Passage to read →

Analysing Stock Data Collected from Polygon.io API
Fang Wu
This document is a vignette to explain how I collect and perform basic EDA on stock data from Polygon.io API. In the first session, I built a few user-friendly functions to interact with the Polygon API to query, parse, and return well-formatted data. In the second session, I performed a basic exploratory data analysis (EDA) on historical stock data for companies – Apple, Google, Tesla, and Zoom.
Required Packages
I used the following packages to interact with API and do EDA:
-
httr: importing files from Web APIs.
-
dplyr: manipulating data.
-
jsonlite: converting JSON data to R objects.
-
ggplot2: visualizing the data.
-
lubridate: converting string ‘date’ to R date object.
-
zoo: using function
rollmean()
to calculate the moving price. -
tidyr: changing the shape of the tibble.
-
GGally: plotting correlation between variables.
-
purrr: combining data frame using
reduce()
function
library(httr)
library(dplyr)
library(jsonlite)
library(ggplot2)
library(lubridate)
library(zoo)
library(tidyr)
library(corrplot)
library(GGally)
library(purrr)
Define User-friendly Functions to Query Data
The Polygon.io API provides REST endpoints that let companies and developers query the latest market data for stocks, options, forex, and crypto. For each part, there are market data endpoints and reference data endpoints. In this vignette, I will focus on stock market.
In order to interact with Polygon API and return well-formatted data, I am going to define some user-friendly functions, which means that users can customize their query to return specific data. I am going to query adjusted price as default in the following functions, since adjusted price incorporates events like splits and dividends distribution, which can affect the series.
Reference Data Endpoints
- Ticker Types
All ticker types that Polygon.io has are listed in this endpoints. I
define a function called type_info
to connect with this endpoints to
return a tibble with type description, code used in Polygon.io,
asset_class, and locale.
type_info <- function(class=NULL, locale=NULL){
mainURL <- "https://api.polygon.io/v3/reference/tickers/types?"
apikey <- "&apiKey=dJT0WQZ7GwH45bAZ8TBZT3KusMgjNJM2"
if (! is.null(class)) {class <- paste0("asset_class=", class) }
if (! is.null(locale)) {locale <- paste0("&locale=", locale) }
ticker_types <- GET(paste0(mainURL, class, locale, apikey))
types_data <- fromJSON(rawToChar(ticker_types$content))
types <- types_data$results %>% as_tibble() %>% rename(type=description )
return(types)
}
#check the function to query all types in US stock market
type_data <- type_info(class="stocks")

Supplied entries →
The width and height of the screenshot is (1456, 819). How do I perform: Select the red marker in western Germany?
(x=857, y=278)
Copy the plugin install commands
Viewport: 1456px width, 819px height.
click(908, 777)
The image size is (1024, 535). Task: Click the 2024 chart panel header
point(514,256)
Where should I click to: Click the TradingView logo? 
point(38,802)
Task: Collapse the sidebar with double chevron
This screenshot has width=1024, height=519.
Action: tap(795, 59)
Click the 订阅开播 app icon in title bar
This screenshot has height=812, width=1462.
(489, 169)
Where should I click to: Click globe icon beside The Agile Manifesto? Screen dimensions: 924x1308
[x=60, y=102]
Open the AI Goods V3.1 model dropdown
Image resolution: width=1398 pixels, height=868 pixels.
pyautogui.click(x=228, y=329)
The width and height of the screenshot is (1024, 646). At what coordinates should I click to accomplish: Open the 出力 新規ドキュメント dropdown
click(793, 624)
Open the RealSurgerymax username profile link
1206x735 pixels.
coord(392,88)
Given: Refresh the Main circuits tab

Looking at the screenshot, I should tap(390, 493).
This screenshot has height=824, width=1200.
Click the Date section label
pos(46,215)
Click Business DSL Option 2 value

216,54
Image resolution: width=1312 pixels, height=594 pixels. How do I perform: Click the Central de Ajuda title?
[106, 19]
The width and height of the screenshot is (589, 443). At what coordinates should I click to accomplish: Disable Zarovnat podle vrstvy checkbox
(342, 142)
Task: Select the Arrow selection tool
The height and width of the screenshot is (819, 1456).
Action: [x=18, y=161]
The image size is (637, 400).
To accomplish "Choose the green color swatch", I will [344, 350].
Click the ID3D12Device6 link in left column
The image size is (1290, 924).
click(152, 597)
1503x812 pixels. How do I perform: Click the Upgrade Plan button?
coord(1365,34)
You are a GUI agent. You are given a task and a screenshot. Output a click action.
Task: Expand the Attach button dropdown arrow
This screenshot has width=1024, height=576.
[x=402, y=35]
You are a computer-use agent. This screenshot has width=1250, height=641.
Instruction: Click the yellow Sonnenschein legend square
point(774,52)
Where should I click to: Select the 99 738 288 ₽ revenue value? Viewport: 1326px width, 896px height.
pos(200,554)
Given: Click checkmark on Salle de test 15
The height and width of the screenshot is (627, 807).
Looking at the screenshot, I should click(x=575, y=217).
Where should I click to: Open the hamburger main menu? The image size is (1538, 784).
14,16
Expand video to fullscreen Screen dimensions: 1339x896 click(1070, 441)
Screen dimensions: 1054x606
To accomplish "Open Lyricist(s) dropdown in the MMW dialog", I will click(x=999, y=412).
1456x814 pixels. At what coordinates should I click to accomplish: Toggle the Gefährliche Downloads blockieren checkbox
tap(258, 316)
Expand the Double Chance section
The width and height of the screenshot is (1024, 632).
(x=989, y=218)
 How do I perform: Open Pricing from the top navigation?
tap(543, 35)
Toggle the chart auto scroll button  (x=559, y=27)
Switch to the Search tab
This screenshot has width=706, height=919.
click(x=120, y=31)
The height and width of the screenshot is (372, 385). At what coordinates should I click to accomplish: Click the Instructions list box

List of tasks →
**a)** Decide whether each statement agrees with the Polygon.io vignette. Answer yes or no for each, and quote the words of the vignette that settle it.
(i) The analysis covers historical stock data for Apple, Google, Tesla, and Zoom.
(ii) The functions query unadjusted price by default.
(iii) The lubridate package is used to visualize the data.
**b)** Answer these questions from the Polygon.io vignette:
(i) Which package converts JSON data to R objects?
(ii) Which market does the vignette focus on?
(iii) Which base URL does the type_info function connect to?
**c)** Please output the section of the Polygon.io vignette that starts at "Define User-friendly Functions" and ends at "affect the series.".
Answer using only the Polygon.io vignette.

Task solutions →
**a)**
(i) Yes: "historical stock data for companies – Apple, Google, Tesla, and Zoom"
(ii) No: "I am going to query adjusted price as default in the following functions"
(iii) No: "lubridate: converting string ‘date’ to R date object."

**b)**
(i) jsonlite
(ii) The stock market
(iii) https://api.polygon.io/v3/reference/tickers/types?

**c)**
Define User-friendly Functions to Query Data
The Polygon.io API provides REST endpoints that let companies and developers query the latest market data for stocks, options, forex, and crypto. For each part, there are market data endpoints and reference data endpoints. In this vignette, I will focus on stock market.
In order to interact with Polygon API and return well-formatted data, I am going to define some user-friendly functions, which means that users can customize their query to return specific data. I am going to query adjusted price as default in the following functions, since adjusted price incorporates events like splits and dividends distribution, which can affect the series.